The senior trip will be to Six Flags Great Adventure in Jackson Township, New Jersey, about a 2 1/2-hour ride from Commack High School. The class will get to the amusement park known for its roller coaster rides, via buses, on June 11, James said.
"Everyone at school has been really good about [social distancing and mask wearing]," said Ilana Bedziner, a senior at Commack High School who plans on attending the trip. "I figure if we can keep our school up and running like that, I’m very confident going on the bus."
Dillon Mortensen, another senior at the high school, said the upcoming trip "brings us back to the sense of normalcy that we’ve been asking for this year."
With the shutdown of schools on Long Island and elsewhere last spring came the cancellation of major end-of-year events for students. Proms and traditional commencement ceremonies were lost for seniors, as were field trips typically planned for students moving up grade levels and schools.
"This year has been an emotional roller coaster," Mortensen said. "Once we heard the news about going on this trip, everyone was ecstatic. We finally get to get out of here and do something."
James said there will be parent and teacher chaperones at each of the trips, and everyone attending them will need to complete health assessment surveys that say they don’t have symptoms of COVID-19 or haven’t been around someone who does.

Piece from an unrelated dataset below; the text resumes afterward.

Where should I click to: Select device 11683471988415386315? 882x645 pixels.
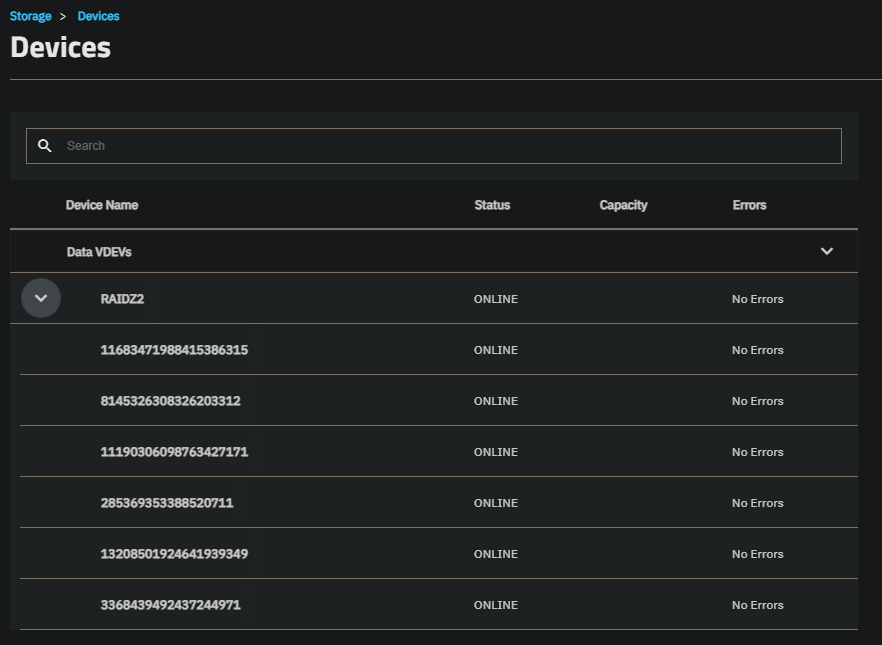[x=174, y=350]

The fifth-graders will go on a local fishing trip at Captree State Park, about a 20-minute bus ride from their schools. That trip will be spread over 17 days, from May 12 through June 4, taking small groups of students at a time, James said.
On May 18, Commack’s eighth-grade class will go to Adventureland, the Farmingdale amusement park about 20 minutes from their school. Fifth and eighth graders will be transported by school buses to their trips, James said.

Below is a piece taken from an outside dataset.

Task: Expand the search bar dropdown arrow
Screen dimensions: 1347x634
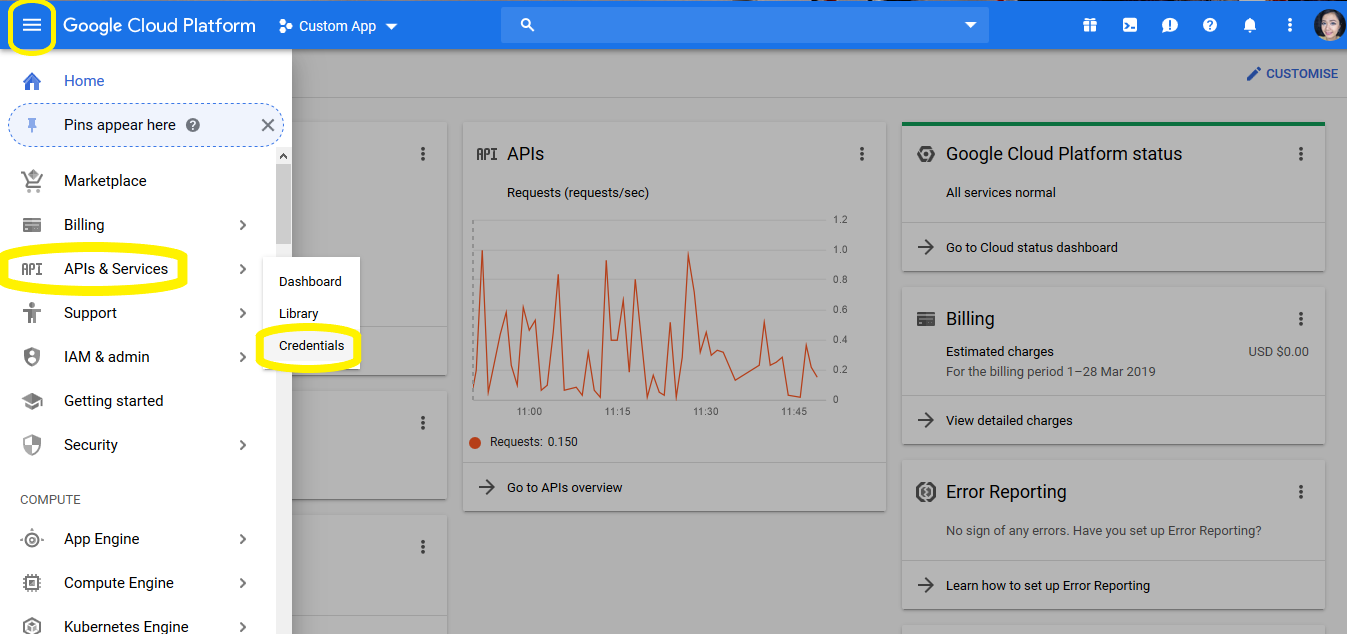Action: pyautogui.click(x=968, y=25)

Meanwhile, the Plainview-Old Bethpage school district, also eager to return some familiar traditions to students, plans to hold off on field trips and hold alternative events on school grounds.

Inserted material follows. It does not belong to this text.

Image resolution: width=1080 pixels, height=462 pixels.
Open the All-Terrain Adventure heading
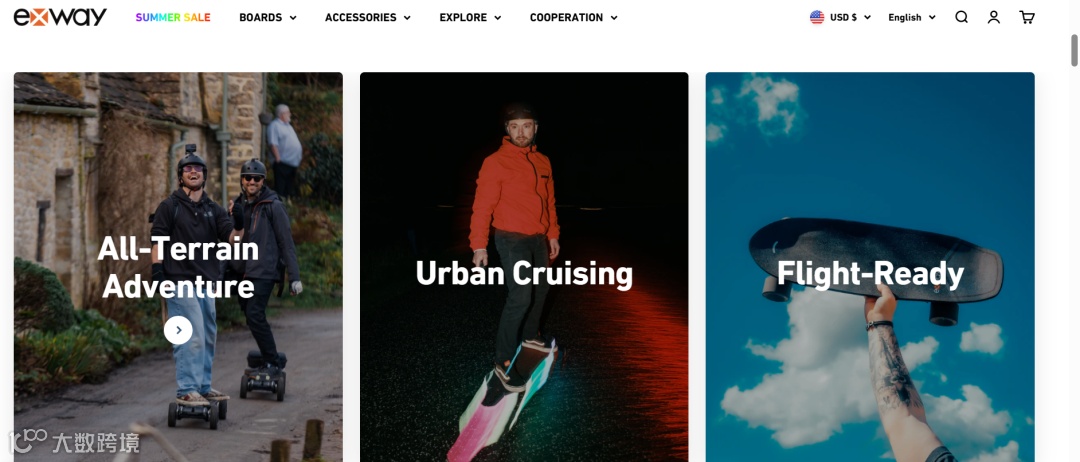point(178,267)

"We can do things and organize things in a manner with enough supervision on our campuses that ensures they have fun without being identified as a close contact should one of the members of that class test positive, like we’ve done with physical education," Superintendent Mary O’Meara said.
Being on a bus for more than 15 minutes would result in many students being labeled "close contacts" should someone test positive, she added.
High school seniors will get to take part in an outdoor banquet, a seated event with food and photo opportunities, O’Meara said. Younger grades will get an outdoor field day, and eighth graders will have a picnic day, she said.
"We don’t want to see kids needing to quarantine, especially during a critical part of the school year where they’re taking AP exams and other exams," O’Meara said. "To us, the risks outweigh the benefits when you can still have a similar benefit by staying on campus."
Dr. Sharon Nachman, a pediatric infectious disease expert at Stony Brook Medicine, said there are risks with putting teens on a bus for an extended period.
"There are still ongoing infections happening in our community," Nachman said. "These trips do pose somewhat of a risk, particularly with the long bus rides, but that risk can be somewhat mitigated by having fewer kids on the bus, having them mask the whole time, keeping the windows open and trying as best as possible to not have them jump around from seat to seat."
Nachman said she doesn’t find the outdoor activities to be much of a concern as long as protocols are followed.
"Some people tell me I’m taking a risk. OK, I guess I am taking a little risk," James said. "I’m OK with that because I think these kids need it. I think they need this opportunity to be together and be outside with each other."